--- Source document ---
Extended Data Fig. 2. Specificity of ChR2-tdTomato expression in the OT neurons of OT::Cre;Ai27(LSL-ChR2-tdTomato) mice.

a, The selective expression in OT neurons of the blue light gated cation channel ChR2 fused to the fluorescent protein tdTomato is induced by crossing OT::Cre mice with Ai27(LSL-ChR2-tdTomato) mice (n = 1 mouse). White arrows in insets indicate neurons counted as OT⁺ and ChR2-tdTomato⁺. A magenta arrow indicates a neuron counted as OT⁻ and ChR2-tdTomato⁺, therefore representing one of the rare neurons counted as non-specific expression (3% of OT⁻ ChR2⁺ neurons, Fig. 1c). This very low non-specific expression is likely overestimated by our count, because of the limited sensitivity of OT immunohistochemical labeling leading to an underestimation of the number of OT neurons, and because we counted neurons showing faint OT labeling as OT⁻ neurons (such as the one indicated by the magenta arrow). Scale bar, 200 µm. b, Littermates that did not express the Cre recombinase (Cre⁻), but were genotyped positive for the LSL-ChR2-tdTomato transgene, obtained from crossings between OT::Cre mice with Ai27(LSL-ChR2-tdTomato) mice, were used as control mice. No ChR2-tdTomato expression was found in these mice (n = 1 mouse). Scale bar, 200 µm.

Extended Data Fig. 3. Individual data showing the respiratory and cardiac effects of the photoexcitation of PVN^OT fibers in the preBötC/nA, before and after injection of an OT-R antagonist.

--- Work task ---
Rewrite the figure legends from "Extended Data Fig. 3." to "an OT-R antagonist.", changing "photoexcitation" to "photostimulation".

--- Excerpted records ---
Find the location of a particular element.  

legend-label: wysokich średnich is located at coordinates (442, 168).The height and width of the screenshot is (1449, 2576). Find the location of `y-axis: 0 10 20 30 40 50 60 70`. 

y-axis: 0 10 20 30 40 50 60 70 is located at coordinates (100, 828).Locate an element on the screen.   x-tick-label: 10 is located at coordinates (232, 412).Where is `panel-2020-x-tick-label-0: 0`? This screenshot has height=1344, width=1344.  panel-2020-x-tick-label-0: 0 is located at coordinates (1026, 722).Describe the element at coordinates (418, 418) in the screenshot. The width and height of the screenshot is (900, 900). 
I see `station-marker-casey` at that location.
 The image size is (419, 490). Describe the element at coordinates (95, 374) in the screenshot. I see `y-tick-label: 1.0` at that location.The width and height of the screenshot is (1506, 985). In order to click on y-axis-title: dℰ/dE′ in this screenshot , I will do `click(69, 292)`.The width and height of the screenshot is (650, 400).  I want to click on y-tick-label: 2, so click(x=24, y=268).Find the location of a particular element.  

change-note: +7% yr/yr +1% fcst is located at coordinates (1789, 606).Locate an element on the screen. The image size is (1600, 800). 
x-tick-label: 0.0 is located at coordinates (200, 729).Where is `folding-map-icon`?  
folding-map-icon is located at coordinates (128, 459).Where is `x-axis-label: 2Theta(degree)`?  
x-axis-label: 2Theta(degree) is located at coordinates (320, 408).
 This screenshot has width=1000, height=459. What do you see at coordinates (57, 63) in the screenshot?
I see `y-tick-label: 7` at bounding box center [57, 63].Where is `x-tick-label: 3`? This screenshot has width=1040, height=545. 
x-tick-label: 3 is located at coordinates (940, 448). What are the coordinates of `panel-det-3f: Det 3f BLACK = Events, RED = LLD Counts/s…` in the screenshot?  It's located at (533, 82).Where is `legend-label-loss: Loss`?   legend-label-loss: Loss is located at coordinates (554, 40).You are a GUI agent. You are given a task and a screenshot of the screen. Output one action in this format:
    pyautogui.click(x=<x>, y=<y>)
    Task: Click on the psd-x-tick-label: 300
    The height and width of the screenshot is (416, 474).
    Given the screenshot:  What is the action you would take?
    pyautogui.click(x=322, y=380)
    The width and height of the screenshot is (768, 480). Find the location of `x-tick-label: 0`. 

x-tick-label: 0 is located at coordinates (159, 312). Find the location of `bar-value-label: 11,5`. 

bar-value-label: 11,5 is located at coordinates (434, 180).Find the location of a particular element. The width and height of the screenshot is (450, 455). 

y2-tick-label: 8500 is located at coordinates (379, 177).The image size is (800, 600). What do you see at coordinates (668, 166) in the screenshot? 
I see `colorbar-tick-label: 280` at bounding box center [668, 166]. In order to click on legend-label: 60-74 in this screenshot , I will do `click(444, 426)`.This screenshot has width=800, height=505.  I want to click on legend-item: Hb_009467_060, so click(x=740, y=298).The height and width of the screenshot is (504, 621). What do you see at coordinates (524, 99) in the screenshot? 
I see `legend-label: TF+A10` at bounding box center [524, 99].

--- Response for this exercise ---
Extended Data Fig. 3. Individual data showing the respiratory and cardiac effects of the photostimulation of PVN^OT fibers in the preBötC/nA, before and after injection of an OT-R antagonist.